SC Egedal
- Full name: Sports Club Egedal
- Short name: SC Egedal
- Founded: 1 July 2011; 14 years ago
- Dissolved: 30 June 2015; 10 years ago
- Ground: Ølstykke Stadion, Ølstykke
- Capacity: 3,000
| Home colours | Away colours |

= SC Egedal =

Danish football club

Sports Club Egedal (/da/; simply known as SC Egedal or SCE) was a Danish football club from Egedal which was founded on 1 July 2011. The club was the result of a partial merger between the women's and men's senior teams of Stenløse Boldklub and Ølstykke FC. At the extraordinary general assemblies of the two parent clubs in January and February 2011, the members of the clubs voted by a large majority to merge the two senior departments, and the Danish Football Association (DBU) approved the partial merger on 2 April 2011.

The Zealand-based team played their home matches at Ølstykke Stadium, which has a total capacity of 3,000 spectators (of which 752 seated). The club was a member of DBU and the local football association, DBU Zealand, and played in red jersey, navy blue shorts and navy blue socks.

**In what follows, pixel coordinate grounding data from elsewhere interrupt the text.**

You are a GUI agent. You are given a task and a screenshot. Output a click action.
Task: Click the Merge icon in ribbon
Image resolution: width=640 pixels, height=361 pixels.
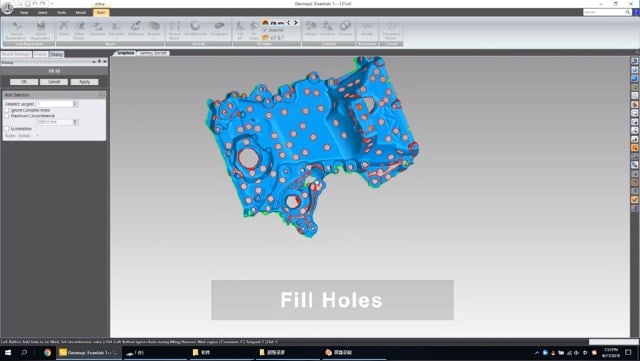click(x=311, y=29)

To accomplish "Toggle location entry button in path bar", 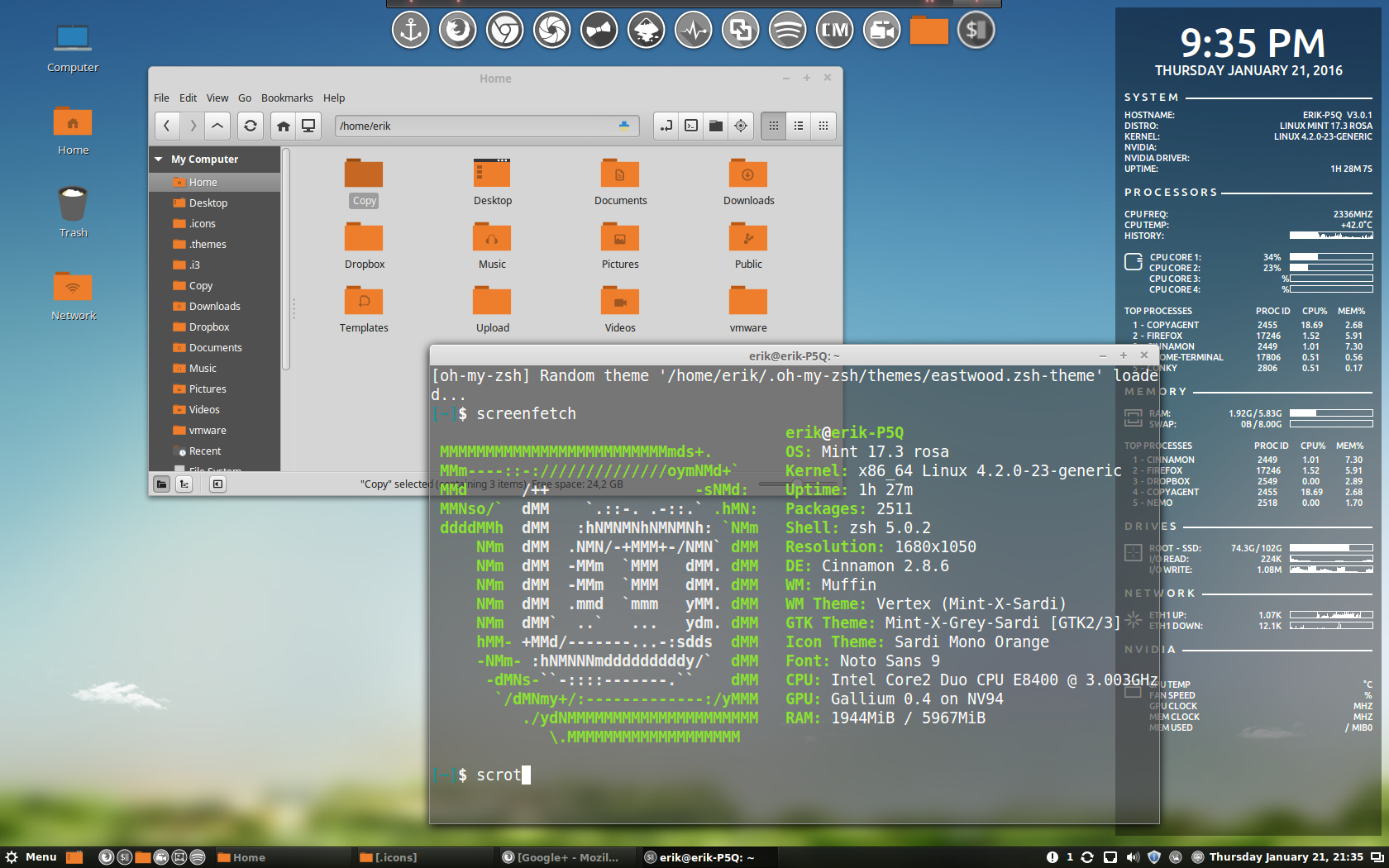I will (666, 126).
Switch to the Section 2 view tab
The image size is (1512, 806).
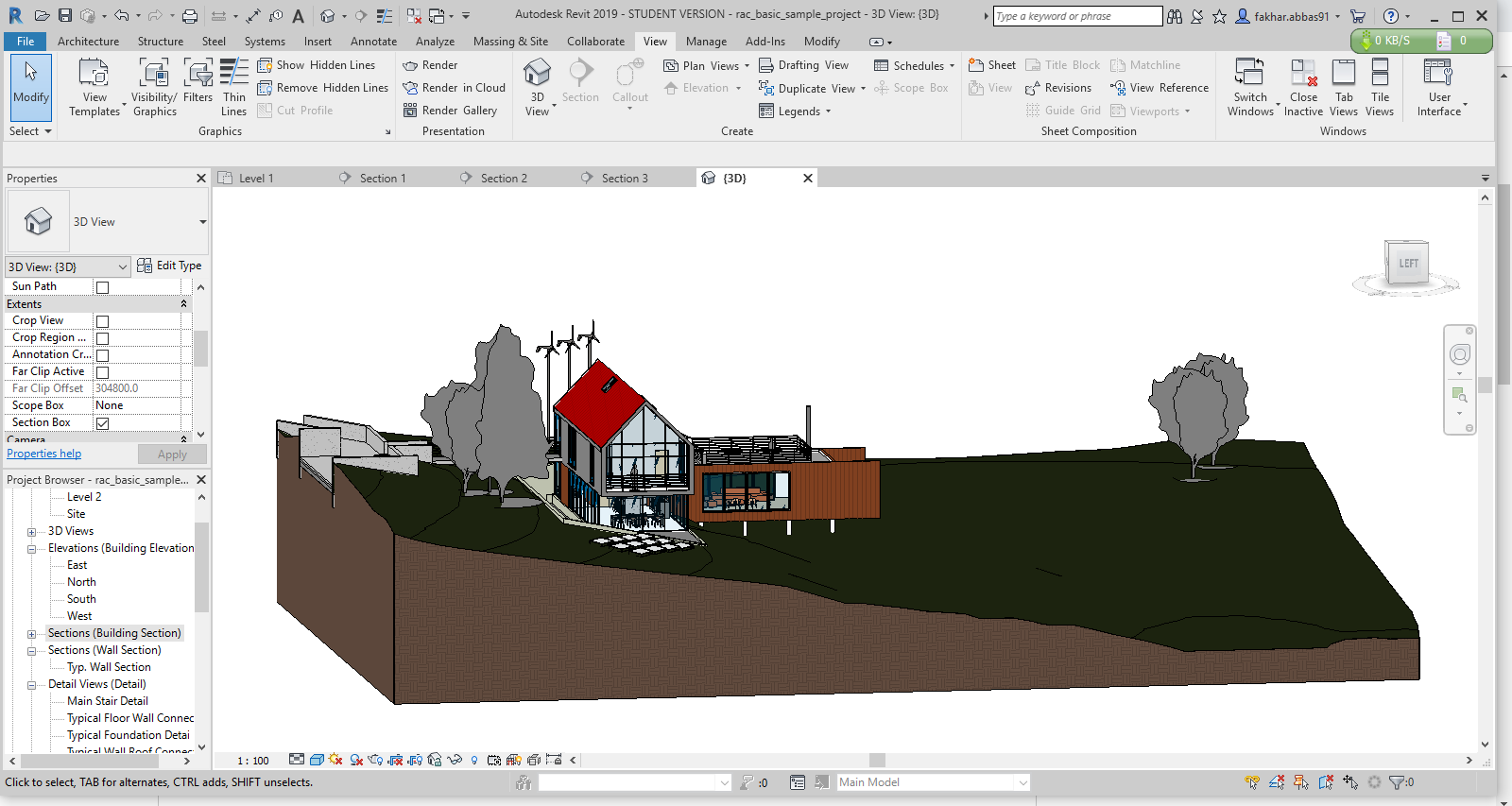[x=504, y=179]
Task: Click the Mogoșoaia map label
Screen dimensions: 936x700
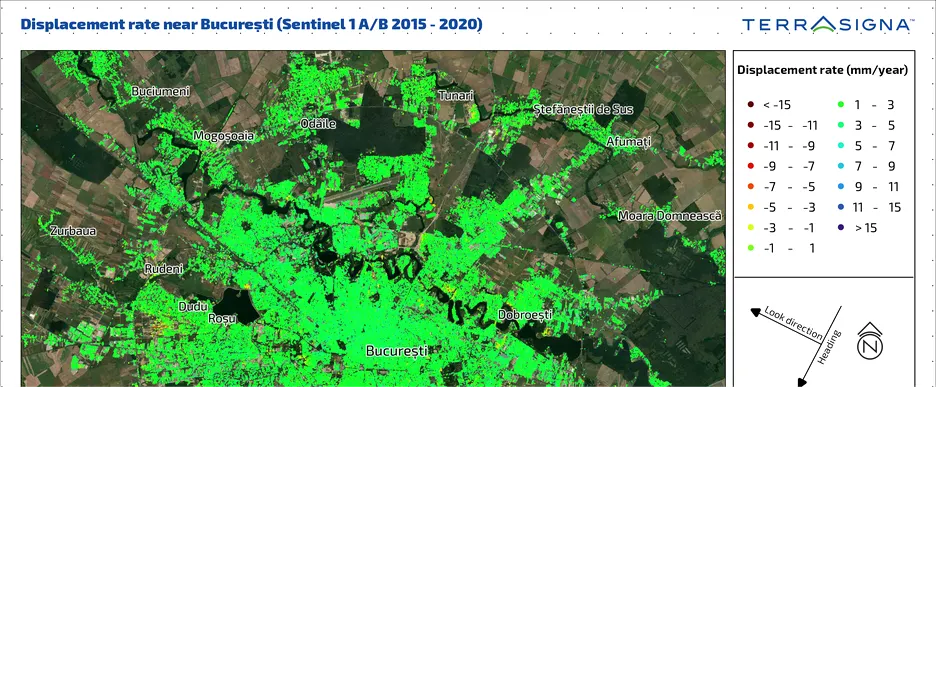Action: [223, 135]
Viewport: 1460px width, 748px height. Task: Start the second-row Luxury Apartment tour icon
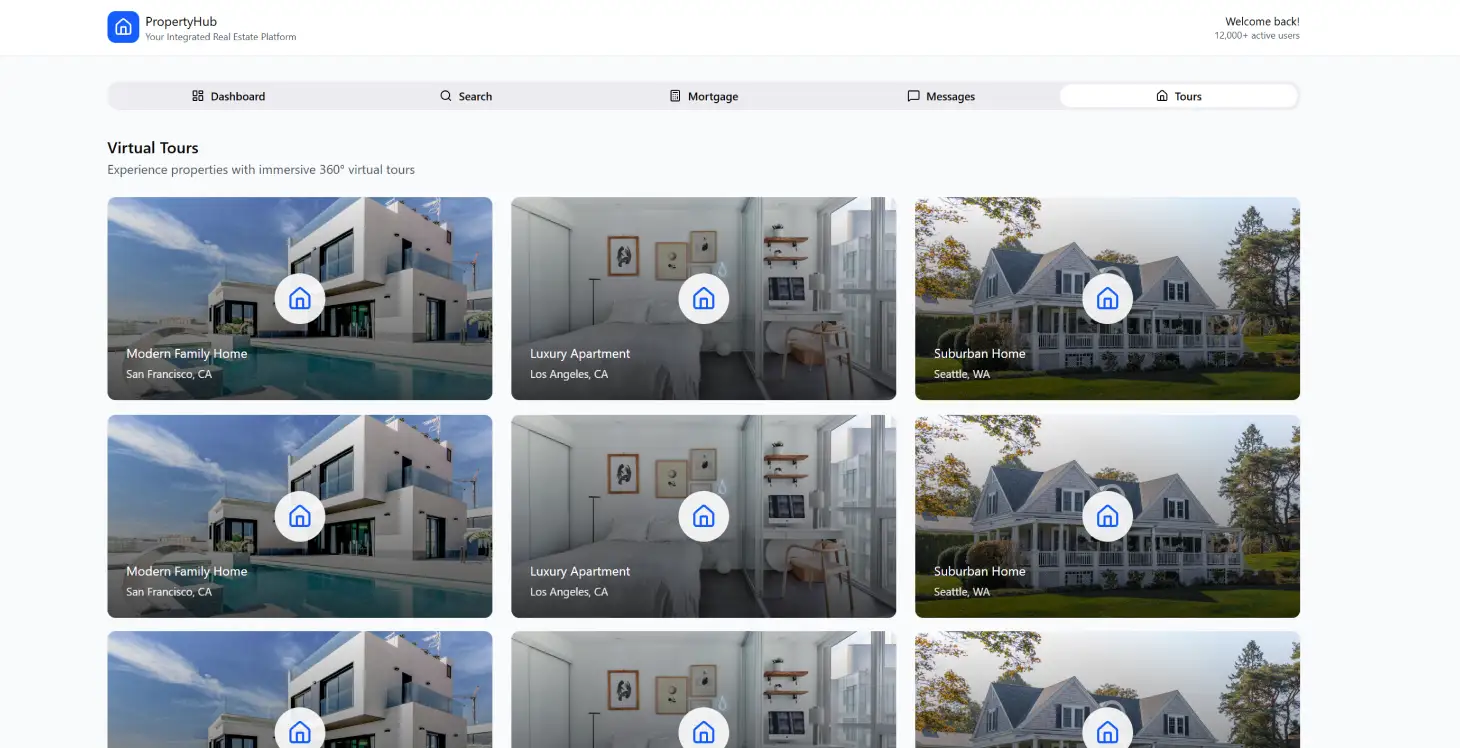(703, 516)
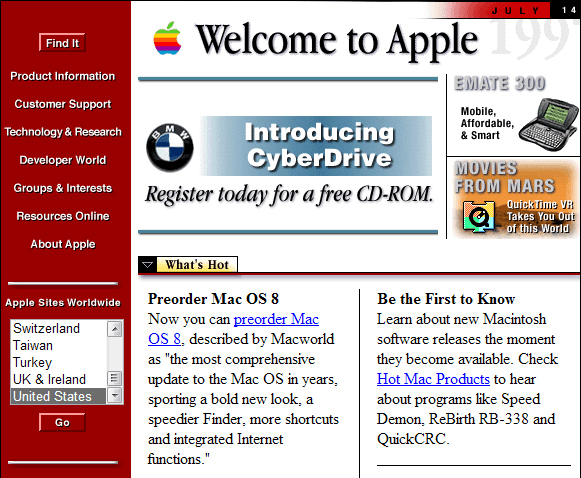Viewport: 581px width, 478px height.
Task: Open Developer World section
Action: 63,160
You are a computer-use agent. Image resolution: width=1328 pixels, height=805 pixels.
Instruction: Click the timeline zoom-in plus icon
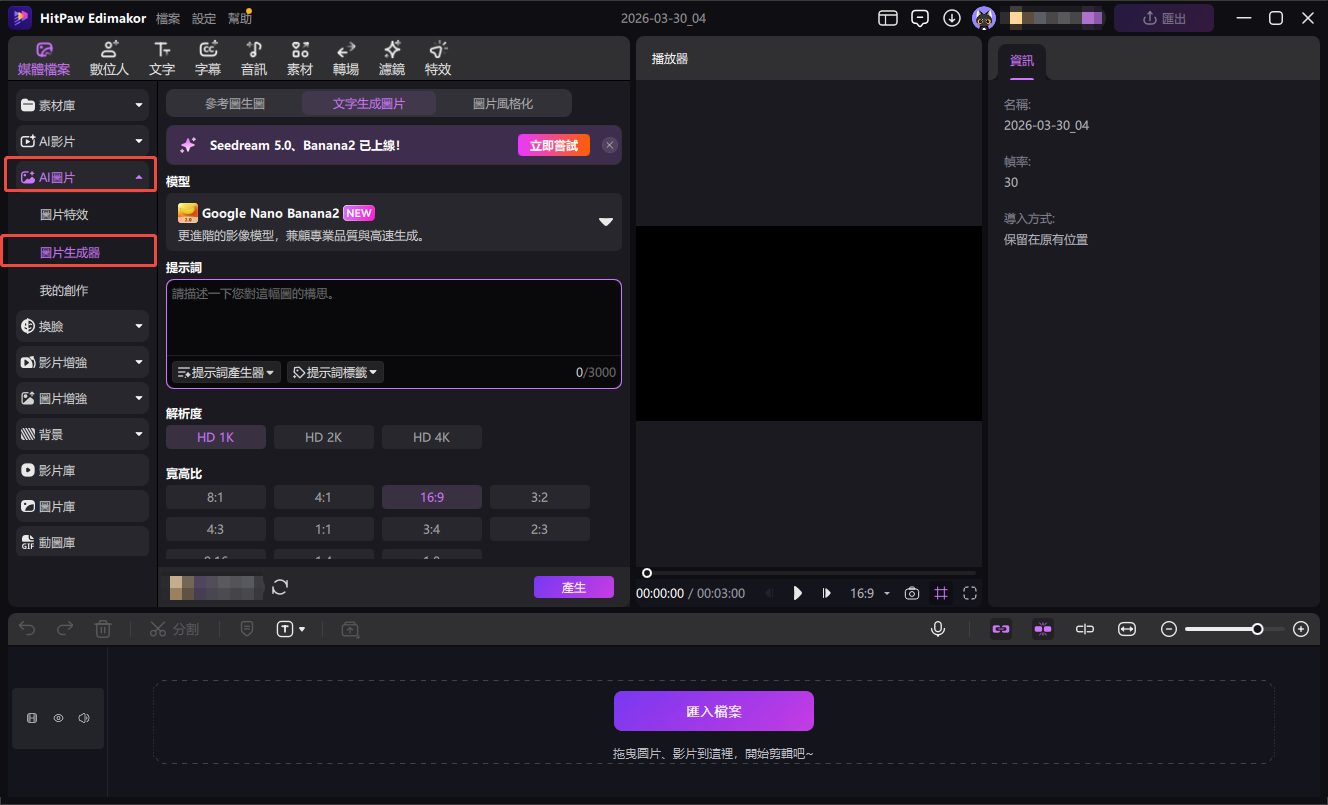(x=1300, y=629)
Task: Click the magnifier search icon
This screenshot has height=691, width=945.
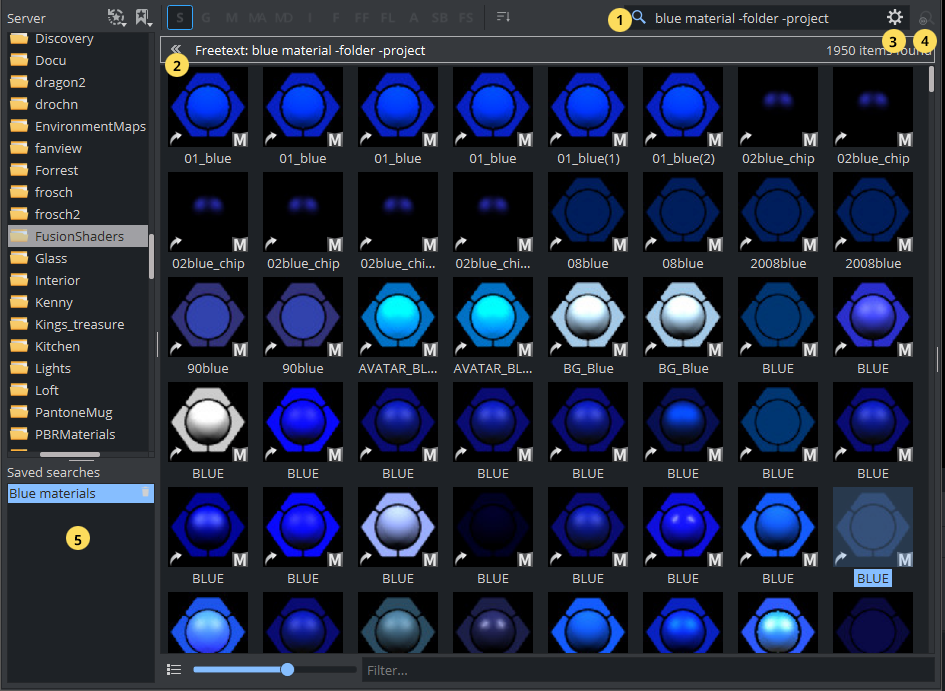Action: pyautogui.click(x=639, y=17)
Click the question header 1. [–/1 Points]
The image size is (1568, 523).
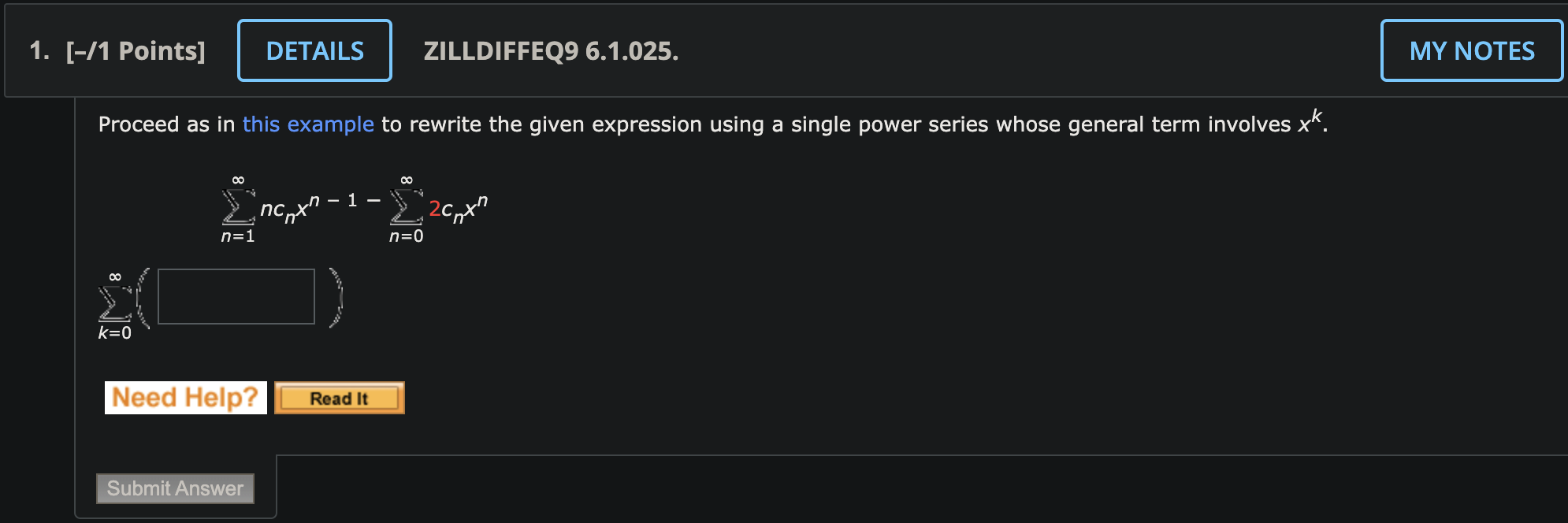(x=117, y=50)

The club's logo symbolized the Veksø helmets, which are unique to both Egedal's local history and Danish cultural perception. The two helmets can be dated to the Late Bronze Age, approximately 1,000 to 800 BC.

After a historically strong Danish 2nd Division East group in 2011–12, SC Egedal suffered relegation to the fourth-tier Denmark Series (2012–13) despite achieving 32 points and a goal score of only −3. Despite the relegation, SC Egedal managed to hold on to a core group of players, and mixed with a larger group of young talents from Team Egedal, the red-blues managed to return to the higher divisions after only a season's absence. The team won the Denmark Series Group 2 ahead of GVI on goal difference, to which especially Thomas Wagner was a major contributor with no less than 40 season goals.

The following season in the 2nd Division East 2013–14 was one long battle for avoiding relegation, and the team eventually had to see themselves suffered relegation to the Denmark Series again at the end of the season. At the start of the new season, SC Egedal dismissed head coach Jimmy Kastrup on 6 October 2014, after disappointing results, and the club ended the season as 11th in the league table.

On 24 February 2015, Stenløse Boldklub held an extraordinary general meeting, where it was decided that at the end of the season, Stenløse Boldklub would withdraw from SC Egedal. This meant that the club was dissolved as of 30 June 2015, and that Stenløse Boldklub had to continue the upcoming season in the fifth-tier Zealand Series while Ølstykke FC had to compete in the DBU Zealand Series 3, the eight-tier in the Danish football league system.